Out of the 238 respondents that were surveyed, just over half said their organisations had a standalone policy regarding sexual harassment. Of those organisations, fewer than half recalled formal workplace training on the topic.

Concerningly, only 29 per cent of respondents were aware of their organisation having undertaken a review of sexual harassment and bullying in the past two years, with almost half of all respondents not sure if an audit had taken place. However, 43 per cent of organisations had mandatory reporting requirements related to sexual harassment, with as many as 61 per cent having mechanisms for anonymous reporting.

In conversation with Lawyers Weekly, Lander & Rogers workplace relations and safety partner Sally Moten (pictured) said that in another survey conducted by the firm of approximately 350 managers, 80 per cent said they had either personally experienced or witnessed sexual harassment in their careers.

“Sadly, these figures are not surprising. However, there is hope, with community standards around sexual harassment evolving rapidly,” she said.

“This is evidenced by increasing social dialogue about major local and international incidents, including the #MeToo movement, and recent court, media and political scandals. This shift in expectations is applying welcome pressure to provide safe and healthy work environments, without risk of sexual harassment and other psychosocial risks.” 

The study by Lander & Rogers was designed to “better understand how workplace sexual harassment is currently understood and managed by employers, the practical implications of the impending change, and to start the conversation about what needs to happen next”, according to Ms Moten.

This is particularly relevant off the back of the federal government tabling the proposed Respect@Work legislation, which includes matters to be taken into account in determining if an organisation is complying with the positive duty, including the size, nature, circumstances, resources and the practicability and costs of steps taken to comply with the positive duty.

“It is anticipated that this will be implemented in the very near future, with significant implications for organisations. In addition, in the past month, New South Wales implemented a positive duty to eliminate psychosocial hazards at work under WHS Regulations. Sexual harassment is identified by SafeWork as a psychosocial hazard,” Ms Moten explained.

“These positive duties have significant implications for all organisations large and small, private, government and not-for-profit, to proactively work to prevent sexual harassment from occurring. It is no longer sufficient for organisations to wait for complaints to be made before they act.

“The changes are so significant that they mean organisations must even protect workers, to the extent possible, from sexual harassment by third parties, such as visitors, or while at work-related events.”

The legislation has also been welcomed by community legal centres (CLCs), despite concerns over the bill potentially limiting access to justice for complainants.

While the bill has many positive aspects, CLCs have expressed concern that the proposed legislation has missed an opportunity to tackle some of the big access-to-justice challenges that prevent women from taking legal action.

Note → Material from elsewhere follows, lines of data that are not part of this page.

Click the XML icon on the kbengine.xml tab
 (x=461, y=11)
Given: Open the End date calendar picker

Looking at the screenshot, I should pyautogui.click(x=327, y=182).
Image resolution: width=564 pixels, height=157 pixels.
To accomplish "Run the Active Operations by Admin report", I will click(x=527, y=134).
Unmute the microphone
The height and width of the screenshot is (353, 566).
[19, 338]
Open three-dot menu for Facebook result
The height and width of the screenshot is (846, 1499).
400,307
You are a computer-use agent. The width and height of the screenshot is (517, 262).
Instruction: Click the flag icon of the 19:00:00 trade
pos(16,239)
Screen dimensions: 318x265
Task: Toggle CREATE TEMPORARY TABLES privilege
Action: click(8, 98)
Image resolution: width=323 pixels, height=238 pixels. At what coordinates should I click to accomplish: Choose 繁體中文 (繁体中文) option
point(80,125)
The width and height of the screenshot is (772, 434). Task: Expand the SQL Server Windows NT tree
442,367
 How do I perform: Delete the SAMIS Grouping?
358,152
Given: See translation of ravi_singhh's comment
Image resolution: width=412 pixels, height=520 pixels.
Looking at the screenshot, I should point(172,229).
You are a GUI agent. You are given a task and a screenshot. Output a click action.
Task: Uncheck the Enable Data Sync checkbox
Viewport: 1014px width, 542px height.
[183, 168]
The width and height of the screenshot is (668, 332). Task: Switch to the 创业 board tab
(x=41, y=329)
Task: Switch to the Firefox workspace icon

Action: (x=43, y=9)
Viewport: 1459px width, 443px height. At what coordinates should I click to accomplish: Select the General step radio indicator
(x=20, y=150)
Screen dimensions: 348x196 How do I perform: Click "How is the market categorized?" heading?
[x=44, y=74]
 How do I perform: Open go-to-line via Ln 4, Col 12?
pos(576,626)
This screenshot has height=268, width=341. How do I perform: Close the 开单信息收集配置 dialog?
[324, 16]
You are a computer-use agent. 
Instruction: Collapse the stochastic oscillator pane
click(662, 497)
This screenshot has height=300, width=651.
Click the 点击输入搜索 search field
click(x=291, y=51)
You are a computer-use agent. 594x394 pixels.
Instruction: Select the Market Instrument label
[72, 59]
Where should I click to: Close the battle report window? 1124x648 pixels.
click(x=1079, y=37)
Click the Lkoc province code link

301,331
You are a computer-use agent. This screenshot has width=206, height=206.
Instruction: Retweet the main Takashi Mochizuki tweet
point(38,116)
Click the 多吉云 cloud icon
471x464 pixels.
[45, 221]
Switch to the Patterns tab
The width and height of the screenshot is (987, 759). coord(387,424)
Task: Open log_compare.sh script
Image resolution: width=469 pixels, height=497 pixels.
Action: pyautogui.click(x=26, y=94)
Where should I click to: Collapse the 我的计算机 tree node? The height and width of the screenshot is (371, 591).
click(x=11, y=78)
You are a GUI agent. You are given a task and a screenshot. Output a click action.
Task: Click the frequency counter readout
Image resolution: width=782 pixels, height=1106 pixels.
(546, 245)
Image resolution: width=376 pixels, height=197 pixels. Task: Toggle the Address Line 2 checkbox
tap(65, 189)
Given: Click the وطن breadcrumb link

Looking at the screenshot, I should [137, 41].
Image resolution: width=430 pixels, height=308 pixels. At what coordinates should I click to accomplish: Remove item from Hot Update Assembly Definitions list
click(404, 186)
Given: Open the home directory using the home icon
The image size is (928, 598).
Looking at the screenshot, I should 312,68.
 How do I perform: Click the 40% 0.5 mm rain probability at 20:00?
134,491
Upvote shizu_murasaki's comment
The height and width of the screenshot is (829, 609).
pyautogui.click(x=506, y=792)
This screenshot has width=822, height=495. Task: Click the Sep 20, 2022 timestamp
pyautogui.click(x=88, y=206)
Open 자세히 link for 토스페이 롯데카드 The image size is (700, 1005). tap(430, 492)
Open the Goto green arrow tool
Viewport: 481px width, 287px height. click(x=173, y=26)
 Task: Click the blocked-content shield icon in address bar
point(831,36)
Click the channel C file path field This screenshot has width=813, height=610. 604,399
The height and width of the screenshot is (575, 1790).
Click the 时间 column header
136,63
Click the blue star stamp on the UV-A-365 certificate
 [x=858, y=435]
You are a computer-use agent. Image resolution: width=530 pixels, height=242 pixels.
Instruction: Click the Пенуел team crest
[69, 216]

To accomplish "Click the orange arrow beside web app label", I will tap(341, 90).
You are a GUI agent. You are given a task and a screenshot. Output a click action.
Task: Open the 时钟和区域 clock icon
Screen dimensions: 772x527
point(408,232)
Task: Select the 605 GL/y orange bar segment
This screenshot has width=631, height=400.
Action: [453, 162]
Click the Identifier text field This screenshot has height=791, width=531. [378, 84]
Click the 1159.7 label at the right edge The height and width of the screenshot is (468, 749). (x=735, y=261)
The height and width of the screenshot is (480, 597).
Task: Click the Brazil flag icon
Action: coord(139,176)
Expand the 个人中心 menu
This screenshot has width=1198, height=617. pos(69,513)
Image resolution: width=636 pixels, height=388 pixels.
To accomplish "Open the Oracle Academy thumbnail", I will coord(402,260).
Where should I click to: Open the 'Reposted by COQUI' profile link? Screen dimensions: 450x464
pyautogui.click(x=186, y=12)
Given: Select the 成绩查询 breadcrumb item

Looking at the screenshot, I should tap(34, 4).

The bill proposes to amend the Australian Human Rights Commission Act 1986 (Cth) to create a presumption that parties in federal discrimination matters will bear their own legal fees — but also creates provisions that give the federal courts a broad discretion to award costs in a range of circumstances, including considering the financial circumstances of parties and offers to settle matters.

Pip Davis, principal solicitor of Women’s Legal Service NSW, said earlier this month that these provisions could be potentially detrimental to complainants.

“There is an important access-to-justice aspect as to whether women are able in reality to enforce their rights,” she said in a statement.

“We think the bill misses an important opportunity to address the power imbalance experienced by working women bringing actions against their employers and the risk that if they lose, they have to pay hundreds of thousands of dollars in legal costs.”

These concerns were echoed in the evidence heard by the Senate committee in the lead-up to the legislation being introduced to Parliament — and the Senate report documents show broad support for an equal access model for costs, according to director of Kingsford Legal Centre Emma Golledge.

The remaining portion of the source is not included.